Presently he got up. ‘I’ll go and speak to Peter Southey,’ he announced. ‘I would like to hear more of this dark shape that flows from room to room.’

She must have heard some different tone in his voice, for she gave him a quick look. ‘You suspect someone may be playing a trick?’

‘I hope very much that they’re not,’ he replied shortly, ‘since it’s a particularly heartless trick to reduce a small boy to abject terror. But the alternative—’ He had been going to say the alternative, that some evil had entered the beloved ancient home of his maternal kin, was even worse. But he found he couldn’t utter the words.

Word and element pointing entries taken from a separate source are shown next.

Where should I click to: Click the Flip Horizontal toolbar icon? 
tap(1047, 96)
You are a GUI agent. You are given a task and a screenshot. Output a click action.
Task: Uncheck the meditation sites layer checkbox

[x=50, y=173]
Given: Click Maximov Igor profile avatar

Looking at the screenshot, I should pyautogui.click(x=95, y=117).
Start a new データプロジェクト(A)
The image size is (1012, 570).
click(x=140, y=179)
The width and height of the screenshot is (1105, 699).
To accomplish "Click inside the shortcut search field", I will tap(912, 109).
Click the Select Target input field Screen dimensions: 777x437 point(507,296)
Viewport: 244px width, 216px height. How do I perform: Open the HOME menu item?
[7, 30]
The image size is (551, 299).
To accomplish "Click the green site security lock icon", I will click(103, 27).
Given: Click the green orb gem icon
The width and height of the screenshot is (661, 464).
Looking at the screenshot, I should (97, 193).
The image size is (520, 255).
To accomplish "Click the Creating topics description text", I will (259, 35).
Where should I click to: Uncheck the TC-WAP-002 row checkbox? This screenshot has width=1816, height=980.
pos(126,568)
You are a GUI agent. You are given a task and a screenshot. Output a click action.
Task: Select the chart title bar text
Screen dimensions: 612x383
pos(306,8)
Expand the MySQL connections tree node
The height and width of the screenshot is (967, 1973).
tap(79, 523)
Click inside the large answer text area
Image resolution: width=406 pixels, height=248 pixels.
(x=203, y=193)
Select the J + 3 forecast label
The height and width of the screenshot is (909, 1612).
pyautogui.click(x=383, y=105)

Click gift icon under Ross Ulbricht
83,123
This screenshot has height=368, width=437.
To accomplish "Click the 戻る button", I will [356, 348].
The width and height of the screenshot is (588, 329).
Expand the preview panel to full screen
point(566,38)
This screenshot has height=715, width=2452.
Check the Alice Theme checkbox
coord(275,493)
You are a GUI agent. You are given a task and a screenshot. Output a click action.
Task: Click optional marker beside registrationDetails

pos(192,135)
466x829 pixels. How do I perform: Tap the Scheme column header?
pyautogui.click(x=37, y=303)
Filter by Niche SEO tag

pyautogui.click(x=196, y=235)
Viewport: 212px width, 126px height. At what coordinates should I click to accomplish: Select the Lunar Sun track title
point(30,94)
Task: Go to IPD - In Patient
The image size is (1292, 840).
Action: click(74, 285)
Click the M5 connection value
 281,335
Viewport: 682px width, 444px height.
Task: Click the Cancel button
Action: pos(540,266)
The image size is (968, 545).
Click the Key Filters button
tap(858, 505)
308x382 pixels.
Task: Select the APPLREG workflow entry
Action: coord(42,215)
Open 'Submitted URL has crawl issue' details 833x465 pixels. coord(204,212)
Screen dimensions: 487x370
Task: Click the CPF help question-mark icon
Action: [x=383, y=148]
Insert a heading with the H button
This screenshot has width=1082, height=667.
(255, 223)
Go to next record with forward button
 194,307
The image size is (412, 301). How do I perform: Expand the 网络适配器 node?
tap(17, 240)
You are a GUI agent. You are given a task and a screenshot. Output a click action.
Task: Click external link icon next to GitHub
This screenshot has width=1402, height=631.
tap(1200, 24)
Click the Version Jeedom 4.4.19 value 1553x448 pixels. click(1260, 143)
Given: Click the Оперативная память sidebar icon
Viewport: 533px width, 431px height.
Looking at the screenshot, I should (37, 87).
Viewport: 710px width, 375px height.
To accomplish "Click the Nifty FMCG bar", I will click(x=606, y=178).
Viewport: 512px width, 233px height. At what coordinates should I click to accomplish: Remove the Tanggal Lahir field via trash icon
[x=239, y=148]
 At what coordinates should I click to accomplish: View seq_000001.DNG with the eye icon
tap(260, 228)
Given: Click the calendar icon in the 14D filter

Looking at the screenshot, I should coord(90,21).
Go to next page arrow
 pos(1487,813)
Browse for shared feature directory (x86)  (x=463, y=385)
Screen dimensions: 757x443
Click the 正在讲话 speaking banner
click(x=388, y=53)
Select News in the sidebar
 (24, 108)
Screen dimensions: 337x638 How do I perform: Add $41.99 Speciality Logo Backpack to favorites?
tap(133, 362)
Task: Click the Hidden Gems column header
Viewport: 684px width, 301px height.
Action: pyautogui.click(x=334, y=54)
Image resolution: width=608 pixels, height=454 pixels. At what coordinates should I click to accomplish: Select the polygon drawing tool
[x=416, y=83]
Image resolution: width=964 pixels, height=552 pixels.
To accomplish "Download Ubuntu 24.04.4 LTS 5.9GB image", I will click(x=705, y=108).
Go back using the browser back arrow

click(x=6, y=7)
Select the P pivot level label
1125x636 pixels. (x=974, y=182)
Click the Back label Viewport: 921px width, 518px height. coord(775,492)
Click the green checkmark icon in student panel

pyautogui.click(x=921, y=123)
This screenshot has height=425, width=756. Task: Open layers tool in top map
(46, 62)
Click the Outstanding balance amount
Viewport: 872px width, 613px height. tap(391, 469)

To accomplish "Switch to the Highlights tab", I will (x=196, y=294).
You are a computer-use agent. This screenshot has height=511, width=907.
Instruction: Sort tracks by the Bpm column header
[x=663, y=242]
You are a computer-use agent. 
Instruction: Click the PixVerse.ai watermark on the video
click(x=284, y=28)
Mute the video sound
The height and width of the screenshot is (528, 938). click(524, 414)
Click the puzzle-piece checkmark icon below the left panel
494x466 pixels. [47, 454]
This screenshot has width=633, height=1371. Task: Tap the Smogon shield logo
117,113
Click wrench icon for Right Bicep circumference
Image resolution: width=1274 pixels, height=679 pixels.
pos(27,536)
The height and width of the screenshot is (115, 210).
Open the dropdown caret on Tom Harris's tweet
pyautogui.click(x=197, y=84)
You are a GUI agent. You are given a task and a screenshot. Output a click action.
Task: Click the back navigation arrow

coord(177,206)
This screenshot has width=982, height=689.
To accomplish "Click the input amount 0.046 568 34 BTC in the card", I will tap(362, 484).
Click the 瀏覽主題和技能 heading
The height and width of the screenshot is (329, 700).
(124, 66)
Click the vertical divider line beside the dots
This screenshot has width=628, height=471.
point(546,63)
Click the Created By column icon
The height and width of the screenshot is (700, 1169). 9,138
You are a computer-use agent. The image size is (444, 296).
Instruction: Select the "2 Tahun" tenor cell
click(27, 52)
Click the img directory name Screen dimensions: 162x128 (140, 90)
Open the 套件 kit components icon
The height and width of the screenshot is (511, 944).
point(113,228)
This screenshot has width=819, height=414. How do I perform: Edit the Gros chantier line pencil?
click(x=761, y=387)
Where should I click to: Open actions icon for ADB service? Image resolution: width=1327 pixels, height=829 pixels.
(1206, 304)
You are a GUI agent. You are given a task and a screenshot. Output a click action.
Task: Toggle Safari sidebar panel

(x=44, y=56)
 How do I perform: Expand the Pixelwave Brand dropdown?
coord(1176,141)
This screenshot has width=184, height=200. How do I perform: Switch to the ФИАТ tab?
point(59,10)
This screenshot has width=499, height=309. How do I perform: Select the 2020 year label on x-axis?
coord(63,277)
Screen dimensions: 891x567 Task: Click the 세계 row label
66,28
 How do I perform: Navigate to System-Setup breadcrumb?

Helewise seemed to understand. ‘Be careful,’ she said.

Peter lay on his back, his head sunk in the pillows. His eyes were closed, and he was breathing heavily through his open mouth. Josse called out very softly, ‘Peter? Are you awake?’

There was no reply.

Josse was about to tiptoe away – even his rudimentary knowledge of nursing told him you didn’t wake up a convalescent without good reason – when a log collapsed in the small hearth, sending up a tongue of bright flame which briefly illuminated the room. Turning back to make sure Peter slept on undisturbed, Josse noticed the man’s hands.

They were clutched over his chest – over his heart – and they held a small object, which was all but concealed within the clasped fingers. The little leather bag lay empty, tucked just inside the open chemise.

Josse leaned forward.

Memories were firing off inside his head, for, although he had no idea why, the object was familiar. Without pausing to think how, why or where, he knew he had seen it before.

It was carved out of ivory, or perhaps some sort of bone, and it was in the form of a seated woman, crowned and dressed in flowing robes. She supported her right elbow with her left hand, and the fingers of her right hand were pressed to her cheek.

Pity her, poor woman! She’s got toothache for all eternity! said the laughing, irrepressible voice in Josse’s memory.

It was the queen out of a chess set.